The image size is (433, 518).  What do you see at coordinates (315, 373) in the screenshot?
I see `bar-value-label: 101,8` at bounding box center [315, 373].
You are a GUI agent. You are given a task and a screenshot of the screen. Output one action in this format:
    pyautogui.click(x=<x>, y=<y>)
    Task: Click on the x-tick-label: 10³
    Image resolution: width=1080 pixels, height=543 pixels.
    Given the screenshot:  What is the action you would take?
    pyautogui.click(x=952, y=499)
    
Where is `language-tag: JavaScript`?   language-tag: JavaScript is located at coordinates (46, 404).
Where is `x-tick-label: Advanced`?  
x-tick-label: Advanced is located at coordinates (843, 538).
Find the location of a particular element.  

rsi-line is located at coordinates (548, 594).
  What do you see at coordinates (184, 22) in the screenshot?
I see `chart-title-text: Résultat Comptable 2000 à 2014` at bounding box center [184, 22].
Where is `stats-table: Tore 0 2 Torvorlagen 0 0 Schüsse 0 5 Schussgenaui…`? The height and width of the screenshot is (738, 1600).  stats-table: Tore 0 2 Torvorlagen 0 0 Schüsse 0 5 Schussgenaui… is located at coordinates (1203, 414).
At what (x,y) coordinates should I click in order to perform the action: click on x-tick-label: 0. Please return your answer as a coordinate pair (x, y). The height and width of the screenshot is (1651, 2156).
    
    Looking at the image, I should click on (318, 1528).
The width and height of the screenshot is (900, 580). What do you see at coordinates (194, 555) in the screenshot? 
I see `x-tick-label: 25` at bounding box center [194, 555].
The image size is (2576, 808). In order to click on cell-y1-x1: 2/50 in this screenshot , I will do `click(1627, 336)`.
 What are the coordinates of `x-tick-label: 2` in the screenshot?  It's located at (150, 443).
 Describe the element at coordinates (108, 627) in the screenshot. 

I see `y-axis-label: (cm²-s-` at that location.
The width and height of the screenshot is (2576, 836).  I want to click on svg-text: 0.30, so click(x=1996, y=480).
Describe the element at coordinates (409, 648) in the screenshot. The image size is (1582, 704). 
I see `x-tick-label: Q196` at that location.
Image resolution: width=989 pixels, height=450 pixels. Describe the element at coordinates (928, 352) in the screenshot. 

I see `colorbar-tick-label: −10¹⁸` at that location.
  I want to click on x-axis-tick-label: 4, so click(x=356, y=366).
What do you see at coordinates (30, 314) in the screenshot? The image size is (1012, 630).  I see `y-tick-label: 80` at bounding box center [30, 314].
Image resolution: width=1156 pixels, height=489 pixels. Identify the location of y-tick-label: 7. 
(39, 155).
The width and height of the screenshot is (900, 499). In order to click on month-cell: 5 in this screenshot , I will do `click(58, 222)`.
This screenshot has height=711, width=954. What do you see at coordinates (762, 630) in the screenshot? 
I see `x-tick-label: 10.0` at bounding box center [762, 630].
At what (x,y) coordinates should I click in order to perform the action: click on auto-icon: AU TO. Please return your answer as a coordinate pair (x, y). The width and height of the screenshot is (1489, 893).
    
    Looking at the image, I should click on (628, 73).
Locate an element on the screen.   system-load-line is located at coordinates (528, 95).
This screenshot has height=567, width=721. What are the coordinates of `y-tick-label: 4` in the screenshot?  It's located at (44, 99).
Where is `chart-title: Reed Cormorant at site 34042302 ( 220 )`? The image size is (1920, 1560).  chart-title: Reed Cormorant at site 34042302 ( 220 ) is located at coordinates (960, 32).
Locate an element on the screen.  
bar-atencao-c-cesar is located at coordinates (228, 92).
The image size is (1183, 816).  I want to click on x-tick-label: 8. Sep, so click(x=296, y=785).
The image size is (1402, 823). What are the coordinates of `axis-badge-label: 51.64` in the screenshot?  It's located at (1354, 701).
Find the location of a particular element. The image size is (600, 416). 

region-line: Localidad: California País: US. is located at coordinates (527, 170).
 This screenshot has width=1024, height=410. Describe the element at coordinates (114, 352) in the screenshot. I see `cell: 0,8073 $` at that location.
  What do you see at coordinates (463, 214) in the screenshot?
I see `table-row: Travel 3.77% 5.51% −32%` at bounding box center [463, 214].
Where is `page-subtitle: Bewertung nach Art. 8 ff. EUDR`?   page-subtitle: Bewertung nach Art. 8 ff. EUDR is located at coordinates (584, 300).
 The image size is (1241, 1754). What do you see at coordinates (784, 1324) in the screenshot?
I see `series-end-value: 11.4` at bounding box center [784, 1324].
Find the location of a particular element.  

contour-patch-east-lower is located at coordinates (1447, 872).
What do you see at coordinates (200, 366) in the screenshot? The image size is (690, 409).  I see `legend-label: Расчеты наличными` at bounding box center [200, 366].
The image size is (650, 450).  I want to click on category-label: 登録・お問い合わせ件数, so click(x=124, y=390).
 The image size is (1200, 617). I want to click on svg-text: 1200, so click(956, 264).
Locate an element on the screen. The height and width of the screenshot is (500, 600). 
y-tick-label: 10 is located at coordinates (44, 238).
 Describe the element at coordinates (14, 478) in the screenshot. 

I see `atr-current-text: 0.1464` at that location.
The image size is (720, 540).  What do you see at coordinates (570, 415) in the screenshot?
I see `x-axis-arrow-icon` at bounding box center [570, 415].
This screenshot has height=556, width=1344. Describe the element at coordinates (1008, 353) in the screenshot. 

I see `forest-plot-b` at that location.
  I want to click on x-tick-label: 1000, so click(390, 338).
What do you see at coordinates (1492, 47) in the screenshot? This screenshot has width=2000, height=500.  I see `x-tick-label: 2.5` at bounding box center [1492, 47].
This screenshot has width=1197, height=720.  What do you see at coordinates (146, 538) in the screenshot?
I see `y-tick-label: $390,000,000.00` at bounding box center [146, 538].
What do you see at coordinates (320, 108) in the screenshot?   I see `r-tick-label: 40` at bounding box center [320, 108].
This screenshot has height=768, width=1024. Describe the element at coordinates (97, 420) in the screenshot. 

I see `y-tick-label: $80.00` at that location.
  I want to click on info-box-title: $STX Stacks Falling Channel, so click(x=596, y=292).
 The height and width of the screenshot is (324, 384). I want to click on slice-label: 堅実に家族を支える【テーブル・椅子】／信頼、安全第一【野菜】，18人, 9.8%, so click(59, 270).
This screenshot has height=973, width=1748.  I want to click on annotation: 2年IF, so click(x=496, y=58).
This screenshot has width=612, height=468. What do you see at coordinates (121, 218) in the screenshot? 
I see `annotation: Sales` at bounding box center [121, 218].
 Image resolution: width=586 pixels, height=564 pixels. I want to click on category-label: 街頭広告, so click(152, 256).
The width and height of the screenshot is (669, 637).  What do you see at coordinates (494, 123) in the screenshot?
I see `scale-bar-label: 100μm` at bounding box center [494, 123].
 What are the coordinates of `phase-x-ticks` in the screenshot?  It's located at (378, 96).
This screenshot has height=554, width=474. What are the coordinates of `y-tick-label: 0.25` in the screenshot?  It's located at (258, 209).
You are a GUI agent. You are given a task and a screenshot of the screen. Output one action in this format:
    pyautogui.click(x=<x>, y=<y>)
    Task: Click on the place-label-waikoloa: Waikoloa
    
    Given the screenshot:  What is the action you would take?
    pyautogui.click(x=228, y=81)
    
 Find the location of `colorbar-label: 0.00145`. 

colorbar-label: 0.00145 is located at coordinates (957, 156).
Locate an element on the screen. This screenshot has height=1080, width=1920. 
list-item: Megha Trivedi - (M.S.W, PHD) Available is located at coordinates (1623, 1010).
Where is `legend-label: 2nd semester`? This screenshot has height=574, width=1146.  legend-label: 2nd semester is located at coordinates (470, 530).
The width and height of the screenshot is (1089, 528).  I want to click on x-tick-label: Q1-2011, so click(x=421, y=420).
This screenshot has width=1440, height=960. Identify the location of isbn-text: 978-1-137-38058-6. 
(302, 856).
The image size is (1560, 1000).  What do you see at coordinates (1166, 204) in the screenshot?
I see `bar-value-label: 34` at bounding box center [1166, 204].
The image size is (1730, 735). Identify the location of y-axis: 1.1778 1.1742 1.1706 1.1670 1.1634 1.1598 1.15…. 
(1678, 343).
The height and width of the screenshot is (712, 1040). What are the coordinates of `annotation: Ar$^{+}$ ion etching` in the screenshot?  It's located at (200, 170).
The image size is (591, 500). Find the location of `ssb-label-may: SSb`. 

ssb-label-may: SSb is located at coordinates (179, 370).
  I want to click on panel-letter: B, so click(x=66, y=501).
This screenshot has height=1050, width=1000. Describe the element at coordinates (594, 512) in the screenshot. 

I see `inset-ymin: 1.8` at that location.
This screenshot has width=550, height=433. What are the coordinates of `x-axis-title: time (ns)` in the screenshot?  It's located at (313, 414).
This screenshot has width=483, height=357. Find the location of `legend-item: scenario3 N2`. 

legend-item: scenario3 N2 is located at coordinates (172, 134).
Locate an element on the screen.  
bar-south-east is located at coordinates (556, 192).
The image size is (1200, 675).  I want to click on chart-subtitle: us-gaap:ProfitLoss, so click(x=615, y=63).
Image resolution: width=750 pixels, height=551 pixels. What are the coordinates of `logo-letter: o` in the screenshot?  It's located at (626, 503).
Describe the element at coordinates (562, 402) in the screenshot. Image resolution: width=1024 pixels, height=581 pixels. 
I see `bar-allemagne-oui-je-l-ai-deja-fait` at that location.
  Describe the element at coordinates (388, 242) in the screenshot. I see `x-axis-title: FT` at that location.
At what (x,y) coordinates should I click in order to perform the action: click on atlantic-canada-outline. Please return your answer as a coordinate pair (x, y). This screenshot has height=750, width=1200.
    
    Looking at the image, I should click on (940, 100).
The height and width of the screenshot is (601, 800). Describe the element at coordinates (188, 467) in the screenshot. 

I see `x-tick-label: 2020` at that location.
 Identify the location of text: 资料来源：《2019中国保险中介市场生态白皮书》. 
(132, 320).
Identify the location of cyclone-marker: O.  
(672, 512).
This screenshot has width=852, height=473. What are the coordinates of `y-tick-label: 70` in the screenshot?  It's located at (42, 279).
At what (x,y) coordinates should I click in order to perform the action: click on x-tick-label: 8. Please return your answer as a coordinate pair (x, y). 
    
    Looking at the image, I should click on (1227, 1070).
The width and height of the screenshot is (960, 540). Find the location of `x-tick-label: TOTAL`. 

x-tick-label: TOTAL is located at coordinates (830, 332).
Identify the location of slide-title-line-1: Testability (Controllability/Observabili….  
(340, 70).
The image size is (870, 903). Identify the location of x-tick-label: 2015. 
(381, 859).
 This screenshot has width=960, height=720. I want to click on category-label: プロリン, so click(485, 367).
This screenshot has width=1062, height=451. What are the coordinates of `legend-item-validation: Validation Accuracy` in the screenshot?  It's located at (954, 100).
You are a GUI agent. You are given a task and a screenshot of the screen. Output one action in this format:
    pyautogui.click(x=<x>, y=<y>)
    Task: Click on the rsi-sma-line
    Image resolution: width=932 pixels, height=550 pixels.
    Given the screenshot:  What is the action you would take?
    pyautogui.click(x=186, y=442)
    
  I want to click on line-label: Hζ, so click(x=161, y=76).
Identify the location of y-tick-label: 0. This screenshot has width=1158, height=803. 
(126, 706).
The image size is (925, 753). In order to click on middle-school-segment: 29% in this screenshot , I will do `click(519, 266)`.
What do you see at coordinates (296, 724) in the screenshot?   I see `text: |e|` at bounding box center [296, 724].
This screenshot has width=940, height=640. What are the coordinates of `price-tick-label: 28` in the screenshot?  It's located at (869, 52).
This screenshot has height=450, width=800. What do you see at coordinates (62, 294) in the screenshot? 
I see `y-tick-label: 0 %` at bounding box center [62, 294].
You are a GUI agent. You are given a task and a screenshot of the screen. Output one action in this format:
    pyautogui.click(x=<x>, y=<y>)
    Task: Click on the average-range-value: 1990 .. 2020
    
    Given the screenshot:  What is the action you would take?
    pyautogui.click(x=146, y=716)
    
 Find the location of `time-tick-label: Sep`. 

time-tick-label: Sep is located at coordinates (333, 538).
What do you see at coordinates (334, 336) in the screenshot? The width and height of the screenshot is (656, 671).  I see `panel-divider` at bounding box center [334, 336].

══════

Job: Lay out the part of the lines above that opens with the line containing "The image size is (591, 500)." and closes with the line containing "Looking at the image, I should click on (940, 100)." as a Markdown table with the columns Row and Line, skipping blank lines. Include both end lines.

Answer for this exercise:
| Row | Line |
|---|---|
| 1 | The image size is (591, 500). Find the location of `ssb-label-may: SSb`.  |
| 2 | ssb-label-may: SSb is located at coordinates (179, 370). |
| 3 |   I want to click on panel-letter: B, so click(x=66, y=501). |
| 4 | This screenshot has height=1050, width=1000. Describe the element at coordinates (594, 512) in the screenshot.  |
| 5 | I see `inset-ymin: 1.8` at that location. |
| 6 | This screenshot has width=550, height=433. What are the coordinates of `x-axis-title: time (ns)` in the screenshot?  It's located at (313, 414). |
| 7 | This screenshot has width=483, height=357. Find the location of `legend-item: scenario3 N2`.  |
| 8 | legend-item: scenario3 N2 is located at coordinates (172, 134). |
| 9 | Locate an element on the screen.   |
| 10 | bar-south-east is located at coordinates (556, 192). |
| 11 | The image size is (1200, 675).  I want to click on chart-subtitle: us-gaap:ProfitLoss, so click(x=615, y=63). |
| 12 | Image resolution: width=750 pixels, height=551 pixels. What are the coordinates of `logo-letter: o` in the screenshot?  It's located at (626, 503). |
| 13 | Describe the element at coordinates (562, 402) in the screenshot. Image resolution: width=1024 pixels, height=581 pixels.  |
| 14 | I see `bar-allemagne-oui-je-l-ai-deja-fait` at that location. |
| 15 |   Describe the element at coordinates (388, 242) in the screenshot. I see `x-axis-title: FT` at that location. |
| 16 | At what (x,y) coordinates should I click in order to perform the action: click on atlantic-canada-outline. Please return your answer as a coordinate pair (x, y). This screenshot has height=750, width=1200. |
| 17 |     Looking at the image, I should click on (940, 100). |